Burns recounted his experience in the now-demolished Lexington Terrace high-rises for a jury in U.S. District Court in Baltimore that will choose a sentence of death or life in prison without parole for two men who were part of a drug gang known as the Lexington Terrace Boys, named for the complex where its members grew up together.
Michael L. Taylor, 20, and Keon D. Moses, 21, were convicted this month on federal drug conspiracy and weapons violations in connection with three homicides - a double slaying in a basement rowhouse on Sept. 23, 2001, and the fatal shooting five months later of a potential witness.
Defense attorneys are trying to avoid a death sentence by presenting mitigating evidence about the men's difficult childhood in what was one of Baltimore's poorest and most violent public housing developments.
Prosecutors, who are seeking the death penalty, have linked the gang to six other homicides at trial, including a double homicide that authorities say Taylor committed two days before Christmas in 2001.
In court records, prosecutors also connect the men to three other homicides - putting the gang's toll at 12 dead - but the jury did not hear testimony about those killings.
The crimes attributed to the Lexington Terrace Boys in some ways echoed the violence in the housing complex in the 1980s, when Taylor and Moses were growing up there and when Burns was helping to bring down a violent heroin operation overseen by a man named Warren "Black" Boardley, himself a product of the projects.
Boardley's multimillion-dollar ring employed more than a half-dozen hired killers and had at least 50 retail dealers in the West Baltimore housing complex. His reign ended with federal authorities charging 10 members of his operation in a sweeping racketeering case.
Boardley, then 27, pleaded guilty to racketeering charges in June 1989. He was sentenced to 46 years in federal prison.
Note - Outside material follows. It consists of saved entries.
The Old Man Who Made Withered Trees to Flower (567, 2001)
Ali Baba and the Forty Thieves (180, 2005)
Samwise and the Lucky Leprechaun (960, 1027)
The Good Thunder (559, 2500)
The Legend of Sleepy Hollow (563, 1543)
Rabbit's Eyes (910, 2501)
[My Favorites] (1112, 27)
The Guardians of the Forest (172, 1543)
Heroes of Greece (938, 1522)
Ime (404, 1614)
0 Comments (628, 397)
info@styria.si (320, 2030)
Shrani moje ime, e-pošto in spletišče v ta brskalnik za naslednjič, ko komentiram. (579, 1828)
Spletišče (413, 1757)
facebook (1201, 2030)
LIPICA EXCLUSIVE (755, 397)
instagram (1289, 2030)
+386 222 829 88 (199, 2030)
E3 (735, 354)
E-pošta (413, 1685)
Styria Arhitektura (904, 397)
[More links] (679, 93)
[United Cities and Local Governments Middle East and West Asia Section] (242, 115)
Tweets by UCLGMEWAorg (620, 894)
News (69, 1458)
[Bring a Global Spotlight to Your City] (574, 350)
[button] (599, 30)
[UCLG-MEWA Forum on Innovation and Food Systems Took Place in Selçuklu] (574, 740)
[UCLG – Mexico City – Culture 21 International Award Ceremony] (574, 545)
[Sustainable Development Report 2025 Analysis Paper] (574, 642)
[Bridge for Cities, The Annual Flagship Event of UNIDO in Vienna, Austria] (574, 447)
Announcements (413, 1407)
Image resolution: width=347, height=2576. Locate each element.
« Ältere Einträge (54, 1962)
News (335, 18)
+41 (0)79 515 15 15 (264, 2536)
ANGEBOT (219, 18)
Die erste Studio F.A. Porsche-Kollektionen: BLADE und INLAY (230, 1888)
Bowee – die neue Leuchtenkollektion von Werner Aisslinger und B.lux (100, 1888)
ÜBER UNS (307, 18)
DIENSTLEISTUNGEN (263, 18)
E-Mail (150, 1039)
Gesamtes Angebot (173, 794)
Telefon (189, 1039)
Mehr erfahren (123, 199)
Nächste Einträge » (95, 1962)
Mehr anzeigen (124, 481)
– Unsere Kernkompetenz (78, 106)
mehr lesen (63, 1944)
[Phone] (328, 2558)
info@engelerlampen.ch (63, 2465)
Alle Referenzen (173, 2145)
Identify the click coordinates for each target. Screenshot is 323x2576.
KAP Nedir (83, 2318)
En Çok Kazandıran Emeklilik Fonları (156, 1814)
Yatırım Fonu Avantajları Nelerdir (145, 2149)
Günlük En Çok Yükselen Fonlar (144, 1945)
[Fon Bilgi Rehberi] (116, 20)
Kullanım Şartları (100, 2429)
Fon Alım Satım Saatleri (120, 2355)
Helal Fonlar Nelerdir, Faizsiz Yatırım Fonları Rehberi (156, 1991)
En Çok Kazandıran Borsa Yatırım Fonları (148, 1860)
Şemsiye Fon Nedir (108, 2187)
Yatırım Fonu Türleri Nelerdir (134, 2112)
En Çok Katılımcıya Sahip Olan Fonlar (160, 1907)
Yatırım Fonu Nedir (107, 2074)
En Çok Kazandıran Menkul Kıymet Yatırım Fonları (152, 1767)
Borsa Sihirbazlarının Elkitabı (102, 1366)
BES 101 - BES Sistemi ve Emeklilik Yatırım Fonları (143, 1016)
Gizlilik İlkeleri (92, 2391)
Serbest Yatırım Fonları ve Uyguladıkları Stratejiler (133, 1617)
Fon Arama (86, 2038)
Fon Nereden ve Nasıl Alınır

In his testimony yesterday, Burns described Boardley's violent run and ticked off the names of other dealers notorious in the city's drug trade: Melvin "Little Melvin" Williams, Lamont Farmer, Kenny "Bird" Jackson and Cookie Savage. The tightly controlled drug operations in the city's public housing meant that for children growing up there, "it was the only world they ever knew," Burns said.
Questioned by Assistant U.S. Attorney Andrea L. Smith, Burns said he opposes the death penalty but that his views about capital punishment had not influenced his testimony. He also acknowledged that not every child of the project became a drug dealer or a murderer.